Speaker
Description
Nanoparticles are nowadays widely used in biology and have quickly emerged as essential to modern medicine. When nanomaterials come into contact with biological membrane, their interaction with biomacromolacules and biological barriers will determine their bioactivity, biological fate and cytotoxicity. It goes without saying that understanding the interaction between nanomaterial and biological interfaces is vital to bridge the gap between design/synthesis/engineering of nanoparticles and their full translation into end-use applications. In this context, the role of symmetry/shape anisotropy of both the nanomaterials and biological interfaces in their mutual interaction, is a relatively unaddressed issue.
Here we present the findings about the interaction of gold nanoparticles (NPs) of different shape, i.e. nanospheres and nanorods, with biomimetic membranes of different symmetry, i.e. lamellar (of 2D symmetry), and cubic (of 3D symmetry) membranes.

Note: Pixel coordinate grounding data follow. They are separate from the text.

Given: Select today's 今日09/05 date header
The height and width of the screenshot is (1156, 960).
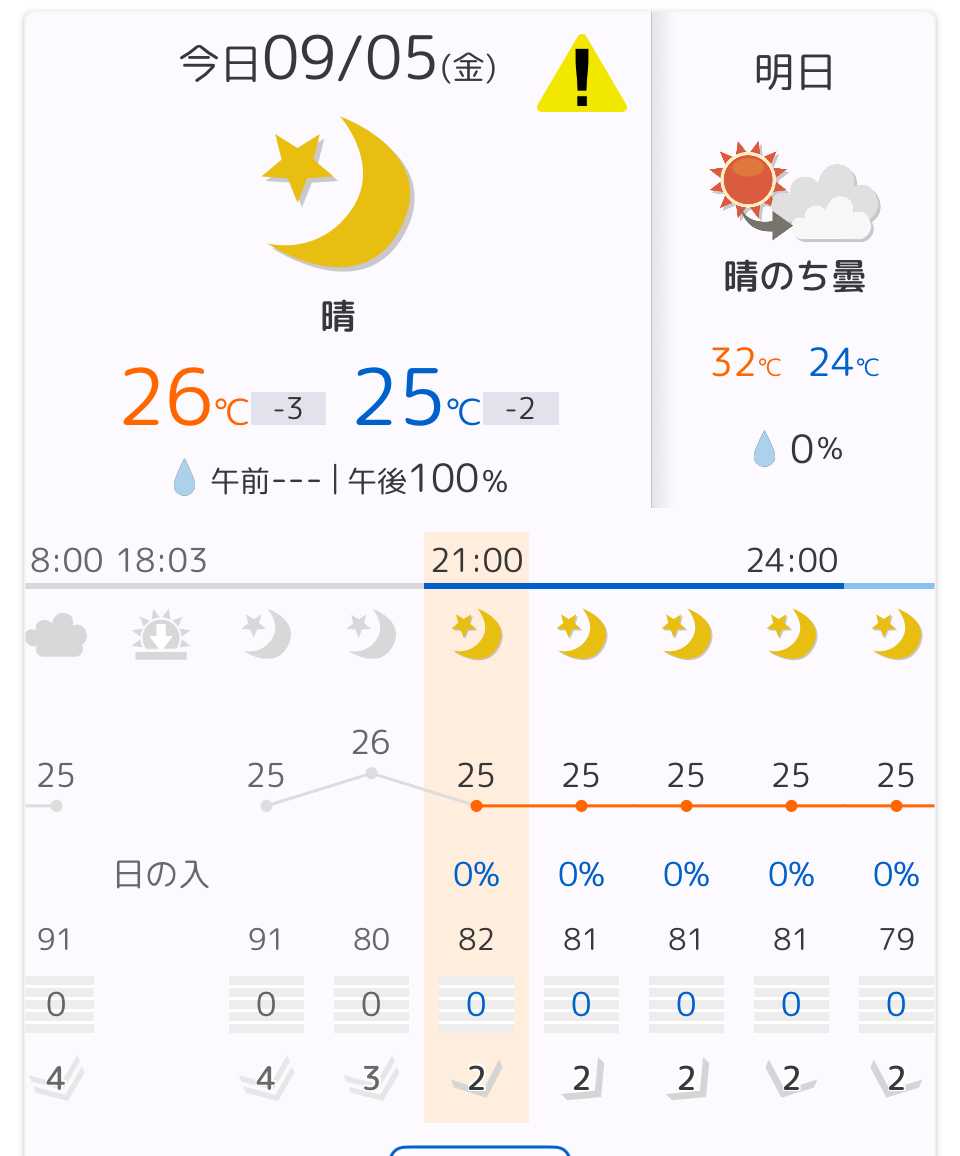Looking at the screenshot, I should coord(338,62).
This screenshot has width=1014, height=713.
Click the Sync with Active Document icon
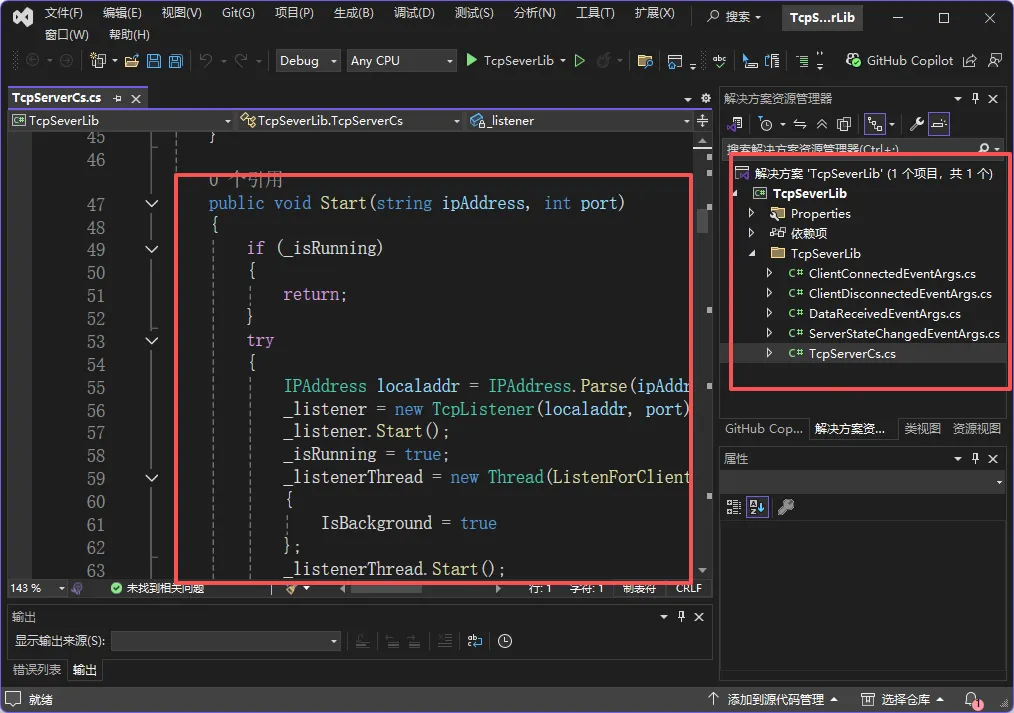pyautogui.click(x=799, y=124)
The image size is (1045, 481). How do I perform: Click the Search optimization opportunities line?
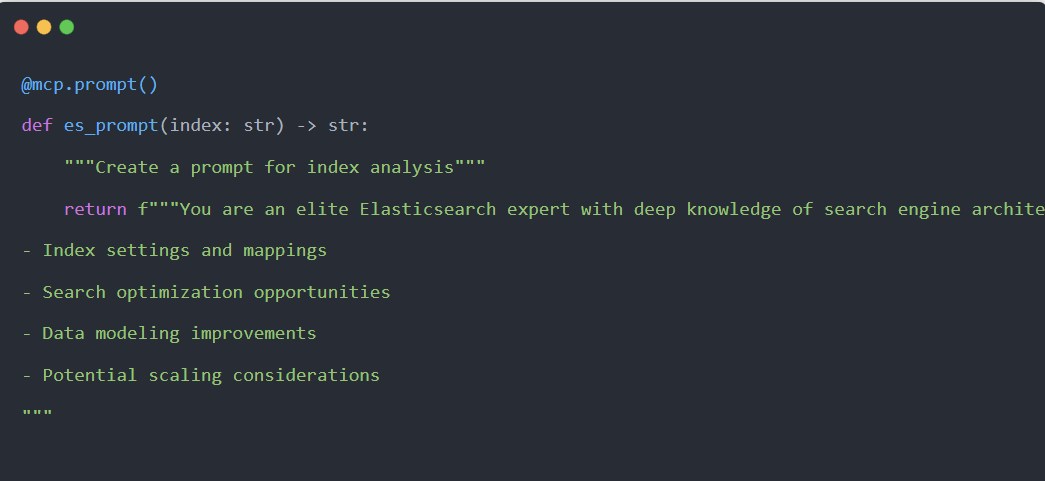pos(206,292)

Through the combination of structural scattering techniques (in particular Neutron Reflectometry), we observed that, on a nanometric lengthscale, the structural stability of the membrane towards NPs is dependent on the topological characteristic of the lipid assembly and of the NPs, with higher symmetry related to higher stability. Moreover, Confocal Microscopy analyses highlight, on a micrometric lengthscale, that cubic and lamellar phases interact with NPs according to two distinct mechanisms, related to the different structures of lipid assemblies.
This study represents a first attempt to systematically study the role of membrane symmetry on the interaction with NPs; the results will contribute to improve the fundamental knowledge on nano-bio interfaces and, more in general, will provide new insights on the biological function of lipid polymorphism in interfacial membranes as a response strategy.